BRIEF:
The records are to be reproduced verbatim.

Records from a data source:
----------------------------------------

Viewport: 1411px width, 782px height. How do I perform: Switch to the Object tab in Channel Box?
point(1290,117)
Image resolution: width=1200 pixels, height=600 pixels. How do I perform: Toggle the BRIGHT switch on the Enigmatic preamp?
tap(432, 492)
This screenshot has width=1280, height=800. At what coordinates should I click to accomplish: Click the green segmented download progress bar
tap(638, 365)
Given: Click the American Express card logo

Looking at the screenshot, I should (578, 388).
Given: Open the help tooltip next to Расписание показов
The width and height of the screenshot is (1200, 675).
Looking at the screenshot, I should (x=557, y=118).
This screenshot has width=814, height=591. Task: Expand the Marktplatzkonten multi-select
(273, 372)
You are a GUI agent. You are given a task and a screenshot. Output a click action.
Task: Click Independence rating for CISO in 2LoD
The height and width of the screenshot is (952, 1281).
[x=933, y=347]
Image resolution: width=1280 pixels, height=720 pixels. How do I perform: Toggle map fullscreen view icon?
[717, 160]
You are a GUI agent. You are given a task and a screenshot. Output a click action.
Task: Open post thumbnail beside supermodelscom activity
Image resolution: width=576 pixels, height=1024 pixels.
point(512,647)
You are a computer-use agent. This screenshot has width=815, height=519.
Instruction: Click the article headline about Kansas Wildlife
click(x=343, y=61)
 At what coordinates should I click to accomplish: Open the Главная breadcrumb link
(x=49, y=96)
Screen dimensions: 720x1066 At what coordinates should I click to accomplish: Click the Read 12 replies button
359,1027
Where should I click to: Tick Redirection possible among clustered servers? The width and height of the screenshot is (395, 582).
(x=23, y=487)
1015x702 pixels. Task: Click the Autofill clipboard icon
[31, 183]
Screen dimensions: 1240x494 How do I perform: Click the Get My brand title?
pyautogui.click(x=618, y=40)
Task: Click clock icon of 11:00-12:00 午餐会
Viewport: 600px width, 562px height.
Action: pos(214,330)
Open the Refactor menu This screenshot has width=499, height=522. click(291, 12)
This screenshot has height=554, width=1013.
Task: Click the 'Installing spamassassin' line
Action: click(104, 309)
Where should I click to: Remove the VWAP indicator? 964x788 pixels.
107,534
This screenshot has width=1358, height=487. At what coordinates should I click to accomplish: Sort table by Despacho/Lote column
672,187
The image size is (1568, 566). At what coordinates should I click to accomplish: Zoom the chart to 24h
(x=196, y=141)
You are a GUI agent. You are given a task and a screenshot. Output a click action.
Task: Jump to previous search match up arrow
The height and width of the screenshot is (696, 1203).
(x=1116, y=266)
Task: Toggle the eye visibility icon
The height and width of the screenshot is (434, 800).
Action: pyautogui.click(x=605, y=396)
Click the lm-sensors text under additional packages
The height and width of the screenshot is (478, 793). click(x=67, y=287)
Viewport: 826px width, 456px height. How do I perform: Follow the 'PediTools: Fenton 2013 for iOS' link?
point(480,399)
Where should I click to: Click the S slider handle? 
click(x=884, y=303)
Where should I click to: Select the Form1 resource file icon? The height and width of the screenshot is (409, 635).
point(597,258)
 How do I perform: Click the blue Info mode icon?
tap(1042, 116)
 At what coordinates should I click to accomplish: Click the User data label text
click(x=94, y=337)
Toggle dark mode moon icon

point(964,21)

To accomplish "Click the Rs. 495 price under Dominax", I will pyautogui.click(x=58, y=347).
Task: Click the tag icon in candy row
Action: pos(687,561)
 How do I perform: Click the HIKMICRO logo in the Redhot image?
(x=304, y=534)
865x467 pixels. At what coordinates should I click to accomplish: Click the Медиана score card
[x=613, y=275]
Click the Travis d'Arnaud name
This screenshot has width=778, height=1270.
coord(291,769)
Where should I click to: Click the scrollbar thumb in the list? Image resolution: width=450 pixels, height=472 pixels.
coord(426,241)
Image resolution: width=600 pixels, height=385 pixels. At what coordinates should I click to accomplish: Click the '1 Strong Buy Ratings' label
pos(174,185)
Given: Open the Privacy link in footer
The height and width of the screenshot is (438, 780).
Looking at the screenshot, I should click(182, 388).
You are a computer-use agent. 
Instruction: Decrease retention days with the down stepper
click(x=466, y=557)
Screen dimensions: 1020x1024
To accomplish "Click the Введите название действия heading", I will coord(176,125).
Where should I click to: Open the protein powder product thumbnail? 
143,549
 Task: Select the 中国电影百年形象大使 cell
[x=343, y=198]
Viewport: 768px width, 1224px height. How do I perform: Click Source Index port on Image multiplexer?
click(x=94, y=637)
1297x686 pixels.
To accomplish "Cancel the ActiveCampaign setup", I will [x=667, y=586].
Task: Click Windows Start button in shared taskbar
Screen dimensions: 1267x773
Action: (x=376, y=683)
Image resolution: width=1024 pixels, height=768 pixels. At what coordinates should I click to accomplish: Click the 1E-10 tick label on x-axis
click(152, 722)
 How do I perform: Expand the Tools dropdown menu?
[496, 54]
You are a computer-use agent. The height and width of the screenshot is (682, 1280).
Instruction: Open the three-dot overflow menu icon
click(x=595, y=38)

----------------------------------------

RESPONSE FOR THIS EXERCISE:
Viewport: 1411px width, 782px height. How do I perform: Switch to the Object tab in Channel Box?
point(1290,117)
Image resolution: width=1200 pixels, height=600 pixels. How do I perform: Toggle the BRIGHT switch on the Enigmatic preamp?
tap(432, 492)
This screenshot has width=1280, height=800. At what coordinates should I click to accomplish: Click the green segmented download progress bar
tap(638, 365)
Given: Click the American Express card logo

Looking at the screenshot, I should (578, 388).
Given: Open the help tooltip next to Расписание показов
The width and height of the screenshot is (1200, 675).
Looking at the screenshot, I should (x=557, y=118).
This screenshot has width=814, height=591. Task: Expand the Marktplatzkonten multi-select
(273, 372)
You are a GUI agent. You are given a task and a screenshot. Output a click action.
Task: Click Independence rating for CISO in 2LoD
The height and width of the screenshot is (952, 1281).
[x=933, y=347]
Image resolution: width=1280 pixels, height=720 pixels. How do I perform: Toggle map fullscreen view icon?
[717, 160]
You are a GUI agent. You are given a task and a screenshot. Output a click action.
Task: Open post thumbnail beside supermodelscom activity
Image resolution: width=576 pixels, height=1024 pixels.
point(512,647)
You are a computer-use agent. This screenshot has width=815, height=519.
Instruction: Click the article headline about Kansas Wildlife
click(x=343, y=61)
 At what coordinates should I click to accomplish: Open the Главная breadcrumb link
(x=49, y=96)
Screen dimensions: 720x1066 At what coordinates should I click to accomplish: Click the Read 12 replies button
359,1027
Where should I click to: Tick Redirection possible among clustered servers? The width and height of the screenshot is (395, 582).
(x=23, y=487)
1015x702 pixels. Task: Click the Autofill clipboard icon
[31, 183]
Screen dimensions: 1240x494 How do I perform: Click the Get My brand title?
pyautogui.click(x=618, y=40)
Task: Click clock icon of 11:00-12:00 午餐会
Viewport: 600px width, 562px height.
Action: pos(214,330)
Open the Refactor menu This screenshot has width=499, height=522. click(291, 12)
This screenshot has height=554, width=1013.
Task: Click the 'Installing spamassassin' line
Action: click(104, 309)
Where should I click to: Remove the VWAP indicator? 964x788 pixels.
107,534
This screenshot has width=1358, height=487. At what coordinates should I click to accomplish: Sort table by Despacho/Lote column
672,187
The image size is (1568, 566). At what coordinates should I click to accomplish: Zoom the chart to 24h
(x=196, y=141)
You are a GUI agent. You are given a task and a screenshot. Output a click action.
Task: Jump to previous search match up arrow
The height and width of the screenshot is (696, 1203).
(x=1116, y=266)
Task: Toggle the eye visibility icon
The height and width of the screenshot is (434, 800).
Action: pyautogui.click(x=605, y=396)
Click the lm-sensors text under additional packages
The height and width of the screenshot is (478, 793). click(x=67, y=287)
Viewport: 826px width, 456px height. How do I perform: Follow the 'PediTools: Fenton 2013 for iOS' link?
point(480,399)
Where should I click to: Click the S slider handle? 
click(x=884, y=303)
Where should I click to: Select the Form1 resource file icon? The height and width of the screenshot is (409, 635).
point(597,258)
 How do I perform: Click the blue Info mode icon?
tap(1042, 116)
 At what coordinates should I click to accomplish: Click the User data label text
click(x=94, y=337)
Toggle dark mode moon icon

point(964,21)

To accomplish "Click the Rs. 495 price under Dominax", I will pyautogui.click(x=58, y=347).
Task: Click the tag icon in candy row
Action: pos(687,561)
 How do I perform: Click the HIKMICRO logo in the Redhot image?
(x=304, y=534)
865x467 pixels. At what coordinates should I click to accomplish: Click the Медиана score card
[x=613, y=275]
Click the Travis d'Arnaud name
This screenshot has width=778, height=1270.
coord(291,769)
Where should I click to: Click the scrollbar thumb in the list? Image resolution: width=450 pixels, height=472 pixels.
coord(426,241)
Image resolution: width=600 pixels, height=385 pixels. At what coordinates should I click to accomplish: Click the '1 Strong Buy Ratings' label
pos(174,185)
Given: Open the Privacy link in footer
The height and width of the screenshot is (438, 780).
Looking at the screenshot, I should click(182, 388).
You are a computer-use agent. 
Instruction: Decrease retention days with the down stepper
click(x=466, y=557)
Screen dimensions: 1020x1024
To accomplish "Click the Введите название действия heading", I will coord(176,125).
Where should I click to: Open the protein powder product thumbnail? 
143,549
 Task: Select the 中国电影百年形象大使 cell
[x=343, y=198]
Viewport: 768px width, 1224px height. How do I perform: Click Source Index port on Image multiplexer?
click(x=94, y=637)
1297x686 pixels.
To accomplish "Cancel the ActiveCampaign setup", I will [x=667, y=586].
Task: Click Windows Start button in shared taskbar
Screen dimensions: 1267x773
Action: (x=376, y=683)
Image resolution: width=1024 pixels, height=768 pixels. At what coordinates should I click to accomplish: Click the 1E-10 tick label on x-axis
click(152, 722)
 How do I perform: Expand the Tools dropdown menu?
[496, 54]
You are a computer-use agent. The height and width of the screenshot is (682, 1280).
Instruction: Open the three-dot overflow menu icon
click(x=595, y=38)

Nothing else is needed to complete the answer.